That’s NRDC’s credo in a nutshell, and much of it is admirable — particularly #1, which I touted at the start of this post; also #4, which helped jump-start the U.S. wind-power industry (though perhaps no more than did the federal Production Tax Credit for wind electricity), and #5, an effort in which I participated peripherally as a utility reform advocate at the dawn of the “demand-side management” era several decades ago.
On the other hand, it can be argued that the vaunted CAFE standards (#3) were only able to be legislated in the mid-1970s and ramped up several times since then because of rising gasoline prices — somewhat mooting the standards and demonstrating the power of prices that Goldstein largely discounts. Moreover, Goldstein’s #2 is stunningly squishy (“planning that meets goals for travel reduction”); yes, Goldstein had to shoehorn his description but the fact is that NRDC’s standards-and-regulations approach, which has proven so potent in making appliances more efficient, is powerless to rein in the use of vehicles.
The Crux
And therein lies the fundamental difference between Goldstein’s (NRDC) and my (CTC) respective approaches. Miles-per-gallon rules reduce carbon emissions per vehicle-mile driven, but they do nothing to affect the other half of the formula that equally determines emissions: the number of vehicle-miles driven.

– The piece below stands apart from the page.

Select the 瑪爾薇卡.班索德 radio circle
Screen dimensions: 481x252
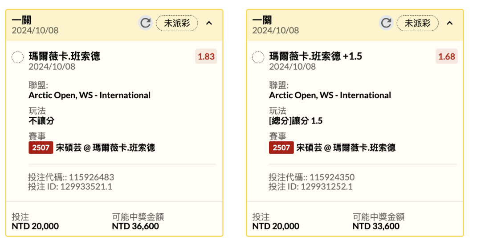[x=17, y=57]
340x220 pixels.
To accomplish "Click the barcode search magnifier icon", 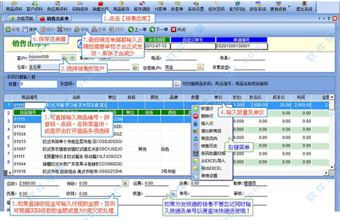I will click(177, 84).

In contrast, a carbon tax effectively makes every action that reduces fossil fuel use less costly, by raising the rewards from using less fuel. Taxing carbon will open up multiple paths that will influence the literally billions of daily decisions that determine energy usage and, hence, carbon emissions.
In driving, a carbon tax will affect whether and how far and often to drive . . . which car to take on a family trip . . . how high an mpg rating to demand in the next lease or purchase . . . and, at the societal level, whether public transit investments “pencil out” and might be prioritized over wider highways, and whether hyper-efficient car designs pencil out in corporate boardrooms and venture-capital spreadsheets.

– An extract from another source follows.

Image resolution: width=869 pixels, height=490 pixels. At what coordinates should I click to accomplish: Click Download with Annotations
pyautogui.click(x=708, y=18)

The same goes for other energy-use sectors. Costlier diesel fuel will not only stiffen legislators’ and regulators’ spines in promulgating truck mpg standards; they’ll incentivize local and regional provision over far-flung shipping of food, raw materials and consumer goods, thus cutting down on freight-miles and resultant emissions. Rising electric rates — at least during the decades until carbon fuels are eliminated — will not only strengthen NRDC’s and ACEEE’s case for ever more-efficient appliances; their price pressures will help restrain the size and number of appliances sold and also motivate consumers to use them more efficiently.

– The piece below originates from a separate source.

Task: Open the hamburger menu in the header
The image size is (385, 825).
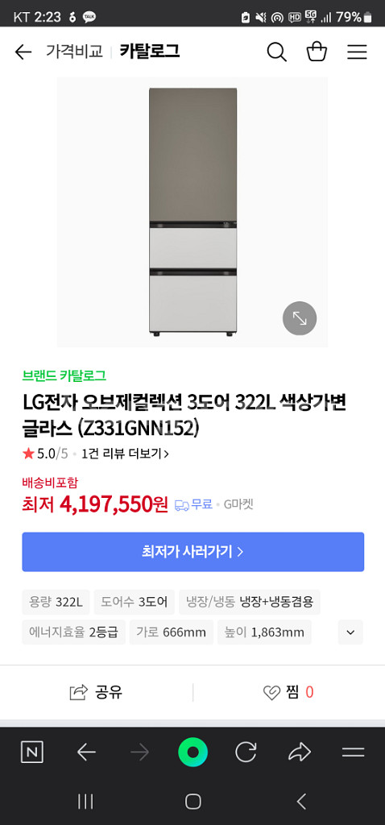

Costlier electricity and natural gas will likewise discourage developers from building, and families from insisting upon, gargantuan homes whose outsize volumes must be heated and cooled. Not to mention that a carbon tax provides an antidote to the oft-postulated “rebound effect” by which increased energy efficiency, by reducing the implicit price of energy services, can engender greater energy usage and inadvertently cancel some of the intended savings from those efficiencies. A carbon tax acts as a direct brake on that implicit price reduction and, thus, on the rebound effect.
The point is clear: No other policy can match a carbon tax’s reach, or its simplicity. As we wrote last year in comments we submitted to the Senate Finance Committee concerning energy subsidies and pricing:
The U.S. energy system is so diverse, our economic system so decentralized, and our species so varied and innovating that no subsidies regime, no matter how enlightened, and no system of rules and regulations, no matter how well-intentioned, can elicit the billions of carbon-reducing decisions and behaviors that a swift full-scale transition from carbon fuels requires. At the same time, nearly all of those decisions and behaviors share a common, crucial element: they are affected, and even shaped, by the relative prices of available or emerging energy sources, systems and choices. Yet those decisions cannot bend fully toward decarbonizing our economic system until the underlying prices reflect more of the climate damage that carbon fuels impose on our environment and society.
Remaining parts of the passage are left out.